Брат качает головой и смотрит на меня с мудрым осуждением. Хочет, чтобы я ощутила свою неправоту: так он вел себя со мной, еще когда мы были маленькие. Деньги, конечно, его привлекают, это написано у него на лице. Но я ведь его знаю, я чувствую, что в душе он колеблется. В идеале ему хотелось бы, чтобы я все это провернула одна — уговорила бы родителей, занялась бы продажей, разделила бы вырученные деньги пополам, — а ему досталась бы роль совестливого сына, озабоченного судьбой стариков-родителей.
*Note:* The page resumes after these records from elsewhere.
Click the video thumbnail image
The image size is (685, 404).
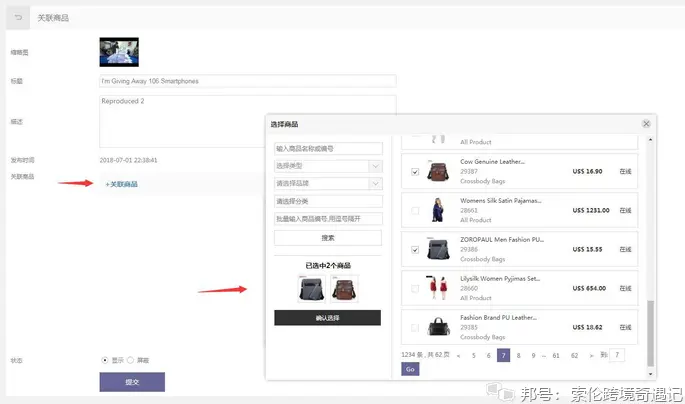pos(119,53)
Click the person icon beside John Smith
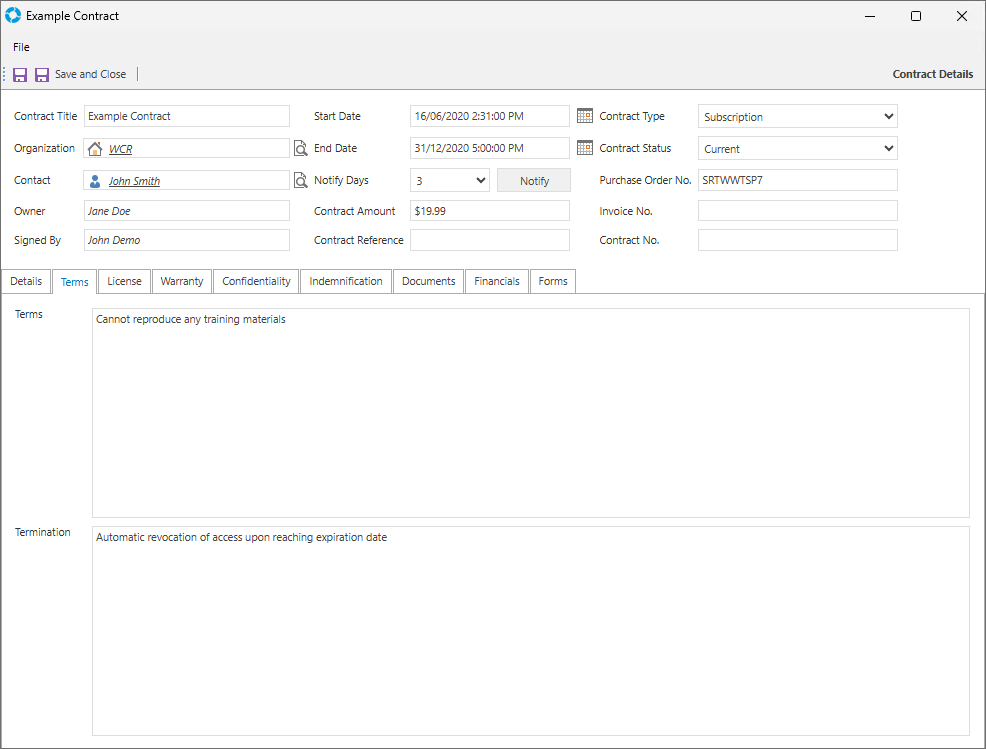 (96, 182)
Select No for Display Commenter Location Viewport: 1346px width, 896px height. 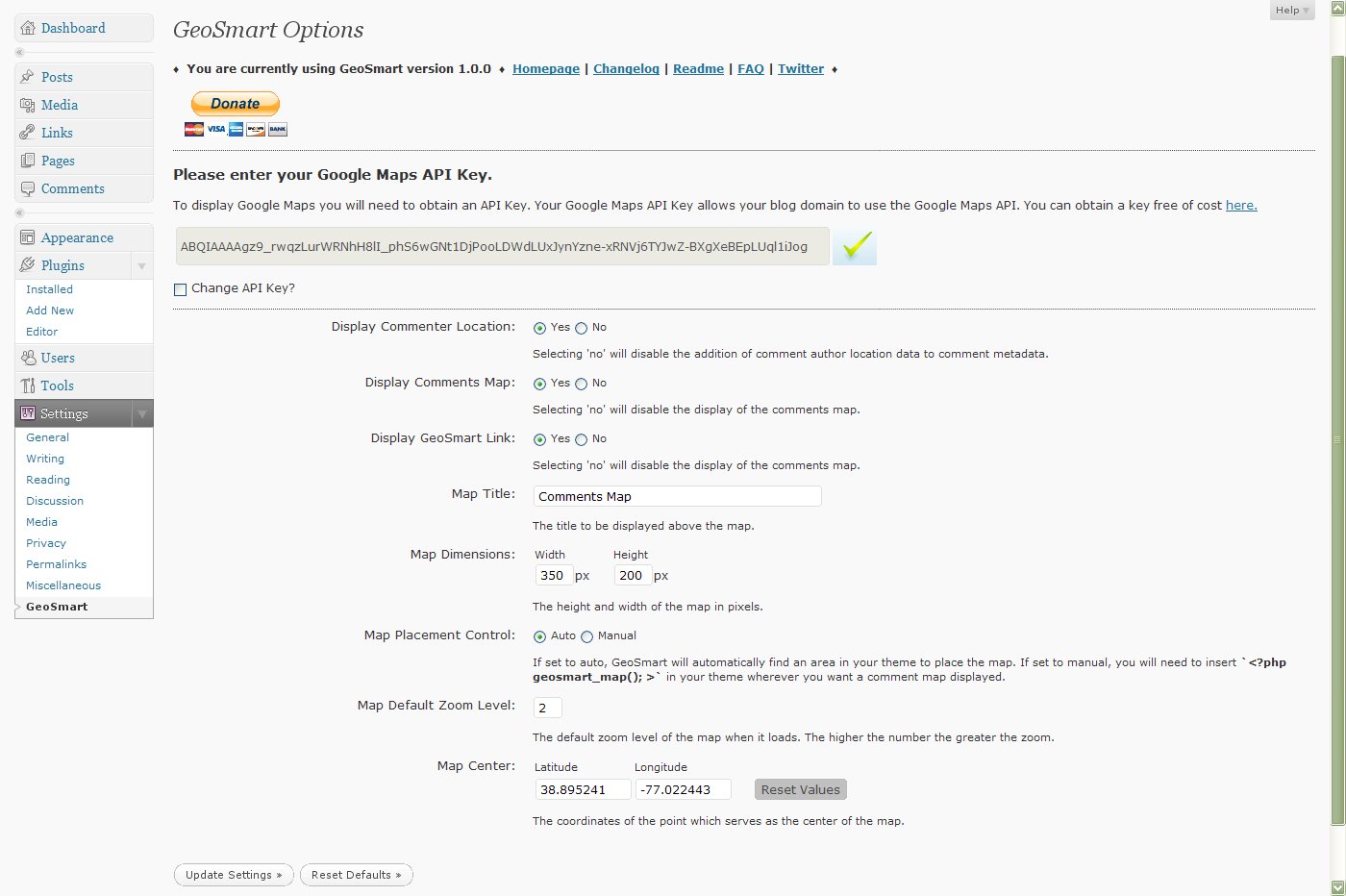click(581, 328)
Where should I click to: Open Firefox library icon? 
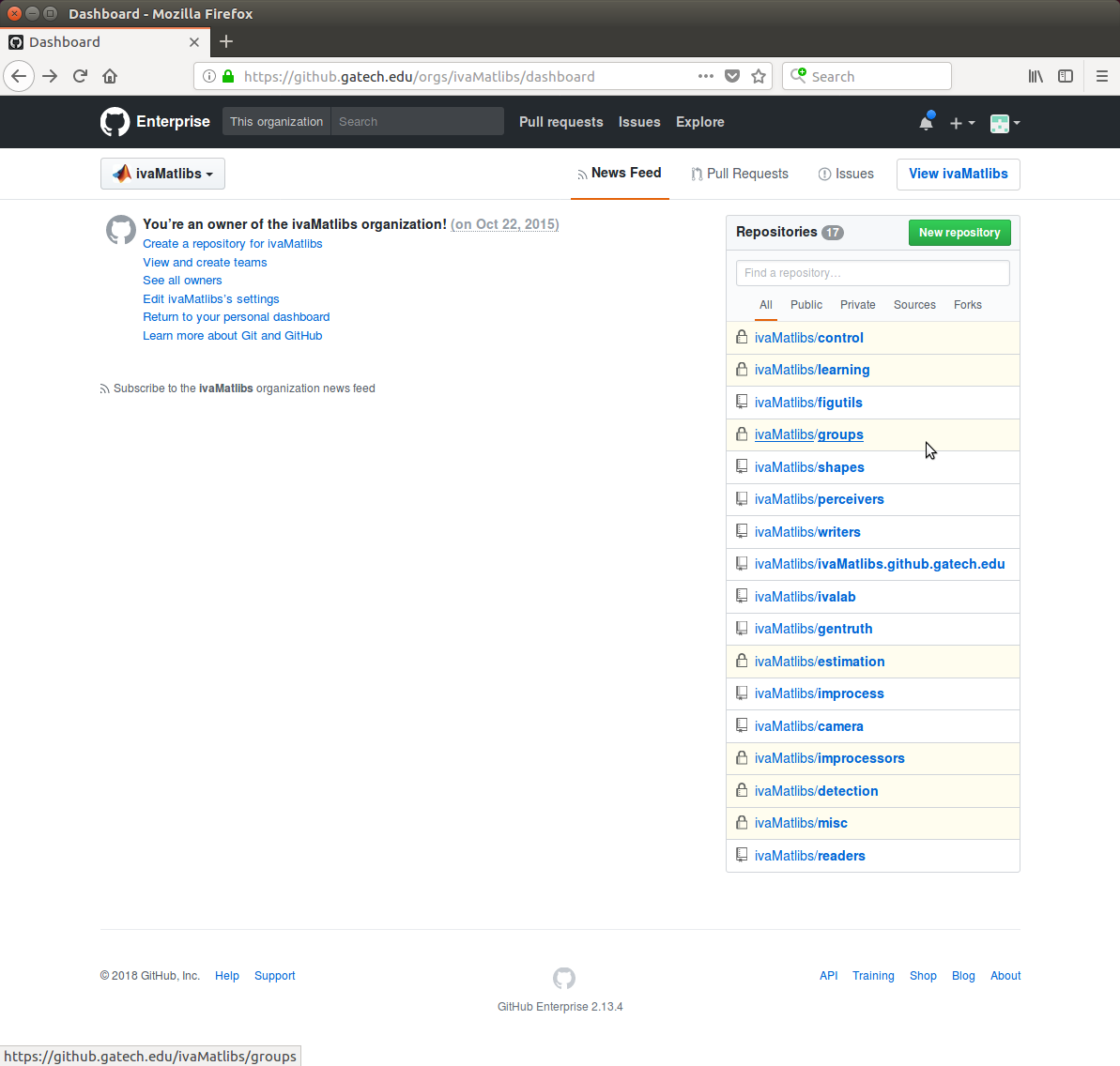pos(1035,77)
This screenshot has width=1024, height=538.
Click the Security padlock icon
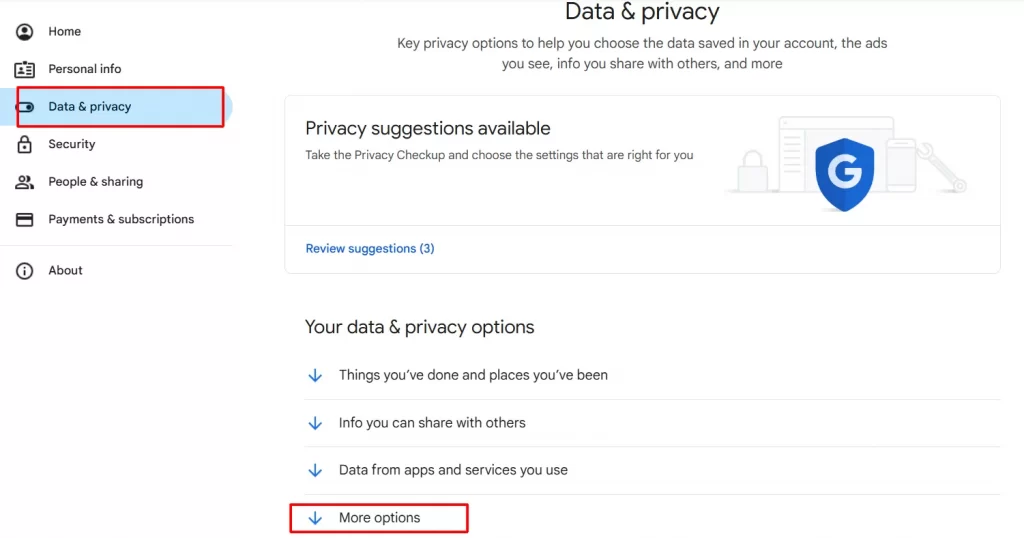[x=24, y=144]
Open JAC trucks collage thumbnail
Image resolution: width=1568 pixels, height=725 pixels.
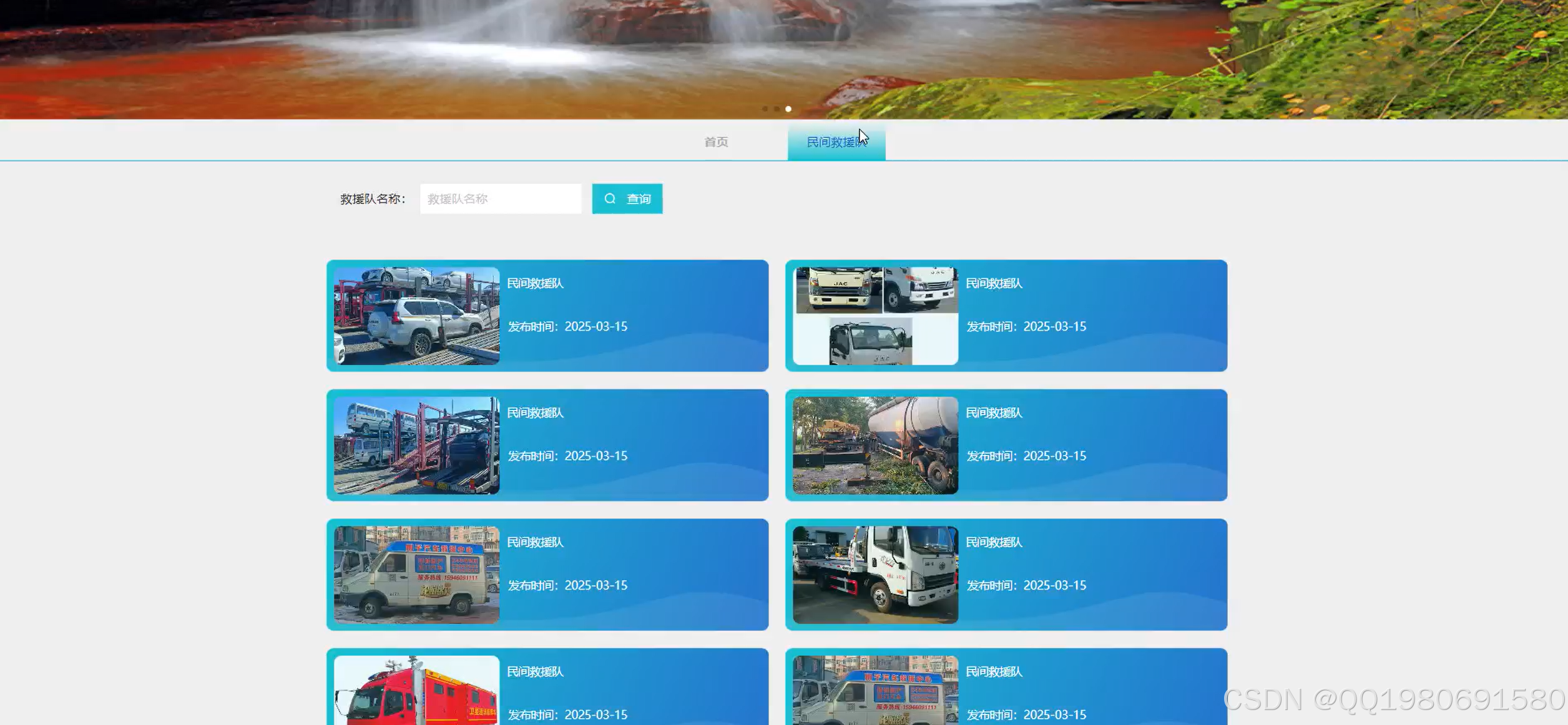(x=875, y=316)
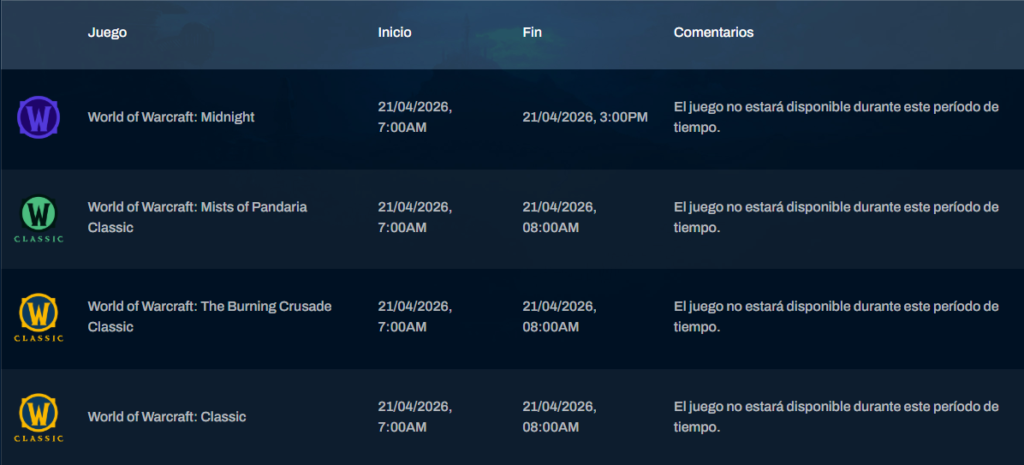Screen dimensions: 1024x465
Task: Click the Midnight end time 21/04/2026, 3:00PM
Action: tap(585, 117)
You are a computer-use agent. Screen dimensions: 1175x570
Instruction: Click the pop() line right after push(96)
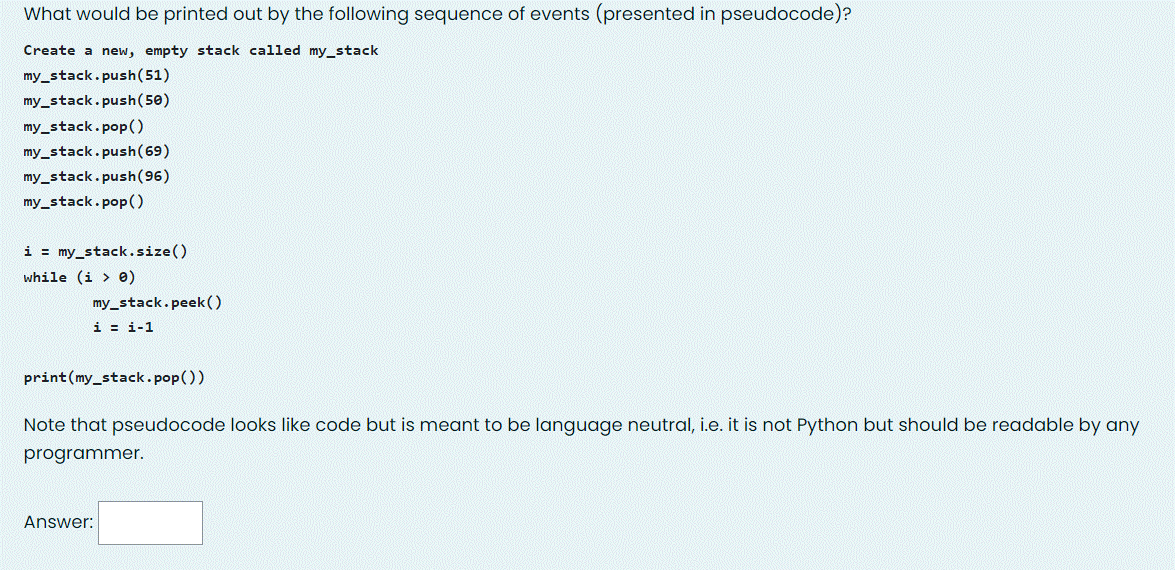point(84,201)
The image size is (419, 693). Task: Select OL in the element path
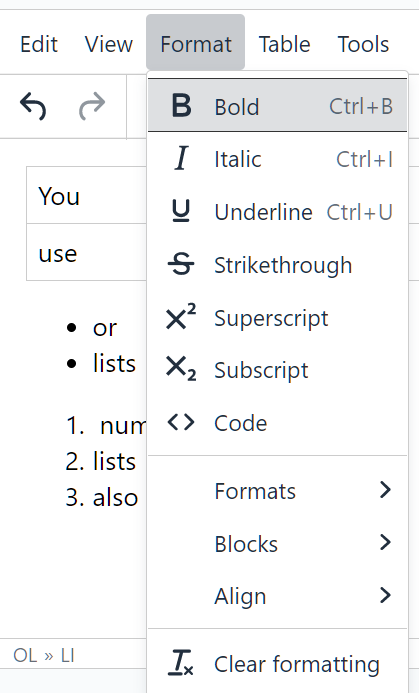coord(25,655)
Какая-то часть меня подсказывает, что, если я хочу добиться его согласия, не надо сразу бросаться в атаку, надо кротко и терпеливо выслушать его назидательные речи. Но другая часть меня бунтует. Ведь и у меня тоже сердце не камень, и мне не чужды угрызения совести. И если он начнет меня укорять, не знаю, чем это кончится. Но Сандро не просто укоряет меня, он еще и причиняет мне боль.
— А что бы ты почувствовала, — спрашивает он, — если бы через двадцать лет твои дети поступили бы с тобой так же?
Я вспылила и сказала Сандро: от наших родителей я научилась только одному: детей заводить не надо. Потом, с деланым спокойствием, стараясь не перейти на крик, говорю ему, что в итоге человек всегда причиняет зло своим детям, поэтому он должен быть готов к тому, что они причинят ему еще большее зло. Знаю, Сандро не нравятся такие резкости, но я нарочно выбираю этот тон. Он сам безответственно произвел на свет четверых детей, послушаем, как он будет оправдываться.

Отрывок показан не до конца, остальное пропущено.